Dass es „Spenden am Rechnungshof vorbei“ gab, hätte der U-Ausschuss zutage gebracht, so Krisper weiter in einer Aussendung. „Umso wichtiger und notwendiger wäre eine nochmalige Verlängerung des U-Ausschusses gewesen, um die Aufklärung zu einem guten Ende zu bringen. Aber hier hat die ÖVP mit Hilfe der Grünen nicht nur sich selbst, sondern auch ihren ehemaligen Regierungspartner geschützt.“

Grüne: „Umbau der Republik“

„Wir fühlen uns darin bestätigt, was wir immer gesagt haben, dass Türkis-Blau ein politisches System installieren wollte“, sagte Grünen-Fraktionsführerin Nina Tomaselli. Drehscheibe beim „Umbau der Republik“ sei das Finanzministerium gewesen. Auch darum befürworte man die Pläne, Teile der Glücksspielagenden dem Ressort zu entziehen.

Analyse zum Endbericht des U-Ausschusses

Claudia Dannhauser aus der ZIB-Innenpolitikredatkion analysiert den vorläufigen Bericht zum „Ibiza“-U-Ausschuss und die Reaktionen.

[ZEILEN]
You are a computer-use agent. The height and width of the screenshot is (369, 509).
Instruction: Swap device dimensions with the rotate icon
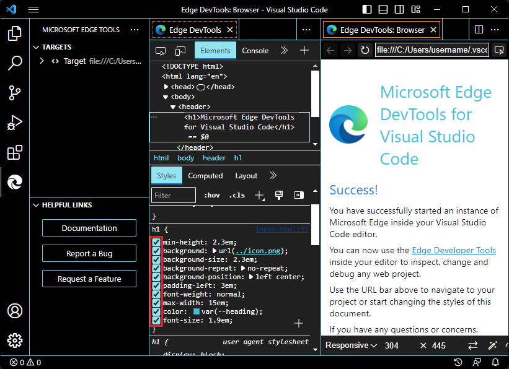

==

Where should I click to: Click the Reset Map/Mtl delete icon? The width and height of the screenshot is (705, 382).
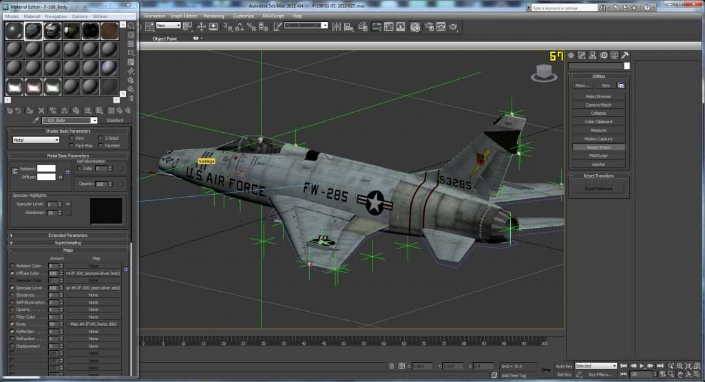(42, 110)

[AUFGABEN]
1. Schreib bitte aus dem Text über den Ibiza-U-Ausschuss den Abschnitt wortgetreu ab, der mit „Analyse zum Endbericht“ beginnt und sich bis einschließlich „und die Reaktionen.“ erstreckt.
2. Führe den Text über den Ibiza-U-Ausschuss im Anschluss an seinen letzten Satz weiter.

[LÖSUNGEN]
1.
Analyse zum Endbericht des U-Ausschusses

Claudia Dannhauser aus der ZIB-Innenpolitikredatkion analysiert den vorläufigen Bericht zum „Ibiza“-U-Ausschuss und die Reaktionen.

2.
Pöschl hat seinen Bericht wie vorgesehen am Freitag, also zwei Wochen nach dem letzten Befragungstag, an den Vorsitzenden des Untersuchungsausschusses, Nationalratspräsidenten Wolfgang Sobotka (ÖVP), weitergeleitet. Dieser schickte das Dokument laut Angaben seines Büros unverändert – offiziell handelt es sich ja um den Bericht des Vorsitzenden – an die einzelnen Fraktionen. Zwei Wochen haben die Klubs nun Zeit, einen eigenen besonderen schriftlichen Bericht beim Vorsitzenden abzuliefern.